Lo anterior ha conducido a que en la actualidad, más del 11 por ciento del territorio mexicano se encuentre concesionado para estas actividades, una extensión similar a la del estado de Chihuahua, el más grande del país.
Este contexto favoreció además la súper concentración en el sector, pues hasta 2018, 10 por ciento de las tierras concesionadas eran controladas por Altos Hornos de México; 9.2 por ciento, por Grupo Peñoles; tres por ciento, por Minera Frisco; 1.9 por ciento, por Grupo México, mientras que las únicas dos empresas que participan en la fundición y refinación de oro primario son Grupo México e Industrias Peñoles.
Las empresas extranjeras, en particular las canadienses, dominan el resto de la minería mexicana, acumulando más de 70 por ciento de las hectáreas productivas y cerca de 90 de los proyectos en fase de producción.
Los ingresos al erario derivados de esta práctica son más bien simbólicos o en algunos casos nulos, ya que aun cuando se considera una labor esencial para la economía del país y que de ella se obtienen insumos básicos para bienes y servicios, incluidos medicamentos, no puede obviarse que los ingresos de los principales grupos del sector son descomunales.

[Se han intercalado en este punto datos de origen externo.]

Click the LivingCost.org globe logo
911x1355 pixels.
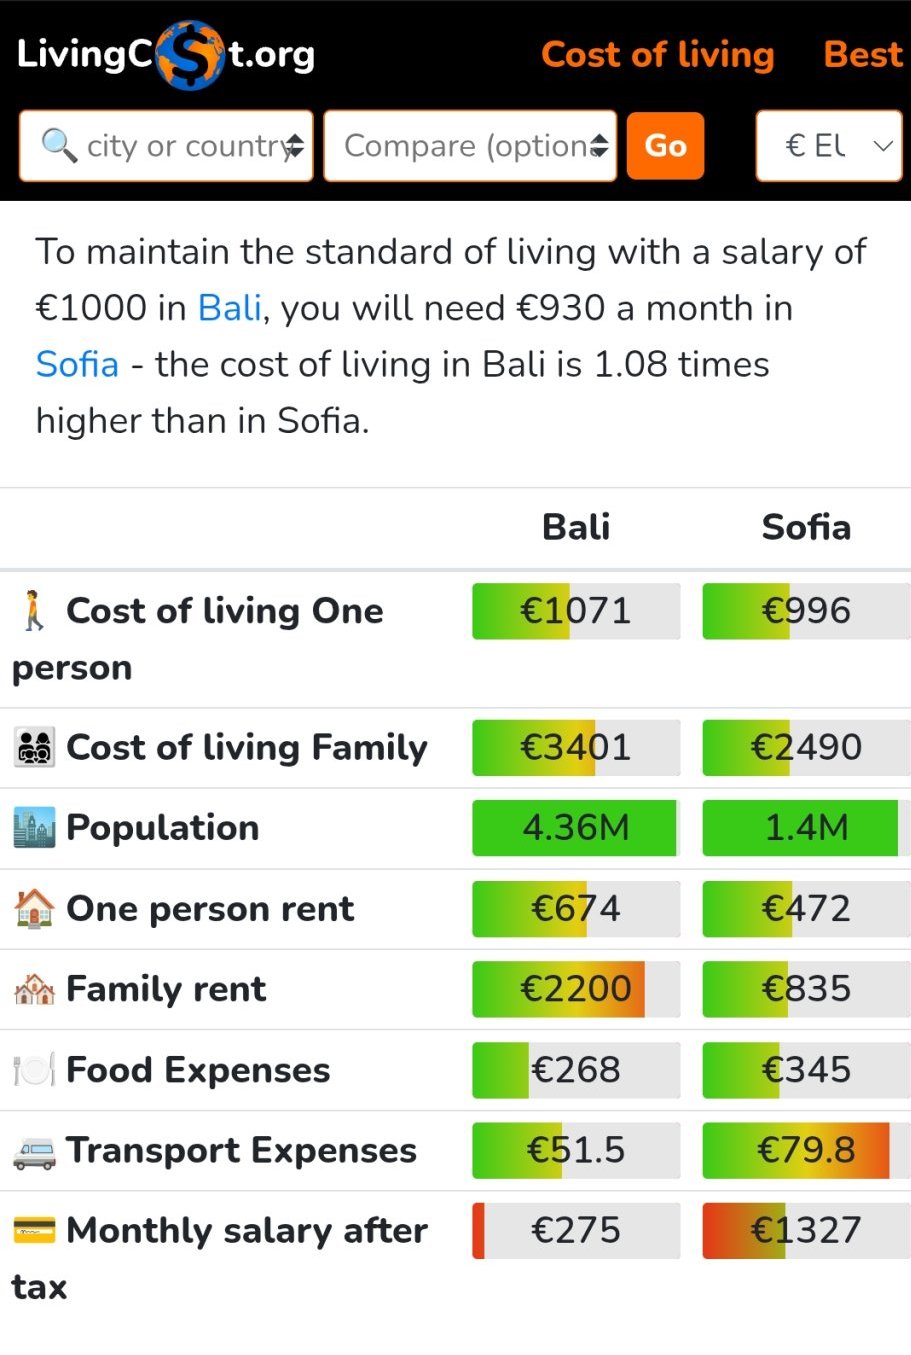(190, 55)
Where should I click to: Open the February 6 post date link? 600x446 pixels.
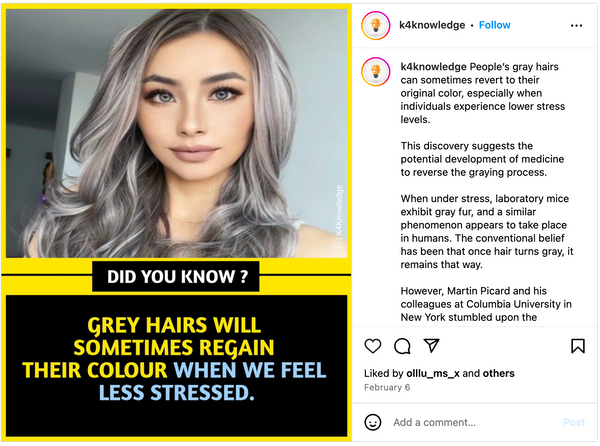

Tan sólo la utilidad neta de Grupo México en su división minera fue de 1,355 millones de dólares (28 mil millones de pesos, en promedio) con un crecimiento en la utilidad por sus acciones de 54 por ciento, de acuerdo con datos de la propia empresa en 2019; en contraste, la recaudación fiscal que obtuvo el Estado mexicano fue de apenas 17 mil millones de pesos.
La investigadora concluye que la minería a gran escala no ha contribuido al bienestar de las comunidades ni ha generado recursos públicos para el país; en cambio, sí ha causado perjuicios en diversos ámbitos, sobre todo sociales y ambientales, como lo muestran los accidentes que se han presentado en varias partes del país, afectando la flora, la fauna y, en algunos casos, cobrando vidas humanas. Además, se ha incrementado la violencia y el crimen organizado en las regiones donde se instalan los proyectos.